I hear you're buying a harpsichord and a mellotron and are throwing your macbook out the window because you want to make something real. You want to make a John Lydon record.
I hear that you and your band have sold your chamberlin and bought a synthesizer.
I hear that you and your band have sold your synthesizer and bought a chamberlin.
I hear everybody that you know is more relevant than everybody that I know.
But have you seen my records?
Joe Finger,
Richard Hell and the Voidoids,
Desert Stars,
The Grass Roots,
Stiv Bators,
Organ,
The Doors,
Barrington Levy,
Vaughan Mason & Crew,
Gichy Dan,
The Monochrome Set,
Yazoo,
Tears for Fears,
Negative Approach,
The Cowsills,
Fatback Band,
Max Romeo,
Sun Ra,
Con Funk Shun,
Jacques Brel,
Wasted Youth,
Junior Murvin,
T. Rex,
Deakin,
Sound Behaviour,
Depeche Mode,
Mars,
Man Parrish,
The Angels of Light,
Kool Moe Dee,
A Certain Ratio,
Soulsonic Force,
Nation of Ulysses,
Barry Ungar,
The Toasters,
The Fortunes,
Gil Scott-Heron & Brian Jackson,
Massinfluence,
Scrapy,
X-102,
Country Teasers,
It's A Beautiful Day,
Eddi Front,
Slave,
Bill Wells,
The Buckinghams,
Excepter,
Trumans Water,
EPMD,
Brick,
Grandmaster Flash,
Brass Construction,
Spandau Ballet,
Japan,
Rahsaan Roland Kirk,
Nas,
Country Joe & The Fish,
Ice-T,
Bizarre Inc., Bizarre Inc., Bizarre Inc., Bizarre Inc..

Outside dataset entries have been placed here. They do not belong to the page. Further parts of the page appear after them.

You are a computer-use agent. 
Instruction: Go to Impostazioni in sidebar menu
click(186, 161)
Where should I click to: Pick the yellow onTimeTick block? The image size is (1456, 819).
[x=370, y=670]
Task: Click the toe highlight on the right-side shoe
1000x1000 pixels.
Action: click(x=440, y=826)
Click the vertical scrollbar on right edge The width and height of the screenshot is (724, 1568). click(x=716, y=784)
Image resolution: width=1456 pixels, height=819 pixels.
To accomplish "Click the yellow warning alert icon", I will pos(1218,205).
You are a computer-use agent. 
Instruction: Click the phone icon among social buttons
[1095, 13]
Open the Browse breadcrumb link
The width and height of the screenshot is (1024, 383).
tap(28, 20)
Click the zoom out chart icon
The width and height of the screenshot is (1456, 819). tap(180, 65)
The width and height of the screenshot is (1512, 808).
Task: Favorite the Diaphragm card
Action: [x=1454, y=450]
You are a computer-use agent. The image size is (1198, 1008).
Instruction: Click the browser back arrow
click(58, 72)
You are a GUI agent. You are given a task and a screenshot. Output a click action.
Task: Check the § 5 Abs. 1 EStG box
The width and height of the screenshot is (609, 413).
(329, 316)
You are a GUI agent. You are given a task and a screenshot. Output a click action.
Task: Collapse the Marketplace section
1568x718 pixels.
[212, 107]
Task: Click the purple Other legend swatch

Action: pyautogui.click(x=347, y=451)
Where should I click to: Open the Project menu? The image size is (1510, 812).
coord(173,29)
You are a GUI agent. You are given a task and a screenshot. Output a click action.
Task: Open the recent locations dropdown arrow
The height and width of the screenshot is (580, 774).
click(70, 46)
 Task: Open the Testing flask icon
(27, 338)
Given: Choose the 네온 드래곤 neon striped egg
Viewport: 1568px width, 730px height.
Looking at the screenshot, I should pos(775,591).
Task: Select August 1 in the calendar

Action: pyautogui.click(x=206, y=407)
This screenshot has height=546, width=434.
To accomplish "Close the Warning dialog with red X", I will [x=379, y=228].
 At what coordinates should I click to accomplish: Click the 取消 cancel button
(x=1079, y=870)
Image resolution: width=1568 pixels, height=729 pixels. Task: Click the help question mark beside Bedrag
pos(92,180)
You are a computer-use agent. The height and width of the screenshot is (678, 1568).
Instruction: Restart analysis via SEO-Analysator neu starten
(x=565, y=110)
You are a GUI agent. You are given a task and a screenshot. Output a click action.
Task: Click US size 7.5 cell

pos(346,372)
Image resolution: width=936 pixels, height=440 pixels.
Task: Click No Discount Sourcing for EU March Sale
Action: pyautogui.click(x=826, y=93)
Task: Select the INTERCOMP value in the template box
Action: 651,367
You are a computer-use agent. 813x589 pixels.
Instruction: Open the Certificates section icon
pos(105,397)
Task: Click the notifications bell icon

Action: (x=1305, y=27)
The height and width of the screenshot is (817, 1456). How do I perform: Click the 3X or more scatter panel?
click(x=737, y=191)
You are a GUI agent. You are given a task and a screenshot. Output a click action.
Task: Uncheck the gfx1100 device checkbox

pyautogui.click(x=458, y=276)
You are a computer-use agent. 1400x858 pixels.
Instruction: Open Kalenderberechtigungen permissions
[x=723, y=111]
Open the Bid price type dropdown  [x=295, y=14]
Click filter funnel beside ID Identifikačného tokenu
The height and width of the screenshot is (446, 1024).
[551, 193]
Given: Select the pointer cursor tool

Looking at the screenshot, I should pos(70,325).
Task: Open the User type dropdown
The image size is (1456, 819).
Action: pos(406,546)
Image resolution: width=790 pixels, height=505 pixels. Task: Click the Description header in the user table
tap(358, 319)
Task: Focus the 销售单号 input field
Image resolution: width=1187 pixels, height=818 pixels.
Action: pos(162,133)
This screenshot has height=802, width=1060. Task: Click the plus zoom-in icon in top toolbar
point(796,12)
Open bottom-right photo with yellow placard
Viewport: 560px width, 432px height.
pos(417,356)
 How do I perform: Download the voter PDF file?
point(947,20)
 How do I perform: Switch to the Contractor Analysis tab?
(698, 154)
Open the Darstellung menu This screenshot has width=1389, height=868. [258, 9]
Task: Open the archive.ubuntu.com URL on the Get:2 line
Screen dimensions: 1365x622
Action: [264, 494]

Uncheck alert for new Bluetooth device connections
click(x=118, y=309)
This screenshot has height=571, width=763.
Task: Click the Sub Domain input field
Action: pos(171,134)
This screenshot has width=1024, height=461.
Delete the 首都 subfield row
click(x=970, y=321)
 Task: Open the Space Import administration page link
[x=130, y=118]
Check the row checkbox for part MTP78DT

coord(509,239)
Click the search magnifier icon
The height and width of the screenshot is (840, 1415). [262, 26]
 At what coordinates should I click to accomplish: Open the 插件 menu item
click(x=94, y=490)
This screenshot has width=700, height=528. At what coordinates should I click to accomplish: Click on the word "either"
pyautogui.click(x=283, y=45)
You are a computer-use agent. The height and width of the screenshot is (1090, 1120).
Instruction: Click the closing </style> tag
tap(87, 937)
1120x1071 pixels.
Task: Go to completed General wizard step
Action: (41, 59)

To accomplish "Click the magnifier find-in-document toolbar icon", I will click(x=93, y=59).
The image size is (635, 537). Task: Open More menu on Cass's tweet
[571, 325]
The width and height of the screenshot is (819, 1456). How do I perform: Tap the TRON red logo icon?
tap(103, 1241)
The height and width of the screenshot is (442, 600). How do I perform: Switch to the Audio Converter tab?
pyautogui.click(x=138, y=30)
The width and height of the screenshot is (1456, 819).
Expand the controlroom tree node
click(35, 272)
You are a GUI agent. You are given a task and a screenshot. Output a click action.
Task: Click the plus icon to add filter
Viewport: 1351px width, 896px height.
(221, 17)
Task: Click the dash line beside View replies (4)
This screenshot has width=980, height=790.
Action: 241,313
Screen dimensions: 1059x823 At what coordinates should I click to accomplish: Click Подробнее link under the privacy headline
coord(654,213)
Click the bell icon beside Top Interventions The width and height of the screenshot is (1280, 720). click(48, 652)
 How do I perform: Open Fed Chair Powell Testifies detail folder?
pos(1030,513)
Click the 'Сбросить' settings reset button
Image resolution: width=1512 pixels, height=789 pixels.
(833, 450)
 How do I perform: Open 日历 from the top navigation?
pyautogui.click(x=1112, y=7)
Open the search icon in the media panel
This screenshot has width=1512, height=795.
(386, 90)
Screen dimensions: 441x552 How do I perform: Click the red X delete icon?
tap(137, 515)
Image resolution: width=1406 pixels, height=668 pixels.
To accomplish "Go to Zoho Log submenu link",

You don't know what you really want.
You don't know what you really want.
You don't know what you really want.
You don't know what you really want.
You don't know what you really want.
You don't know what you really want.
You don't know what you really want.
You don't know what you really want.
You don't know what you really want.
You don't know what you really want.
You don't know what you really want.
You don't know what you really want.
You don't know what you really want.
You don't know what you really want.
You don't know what you really want.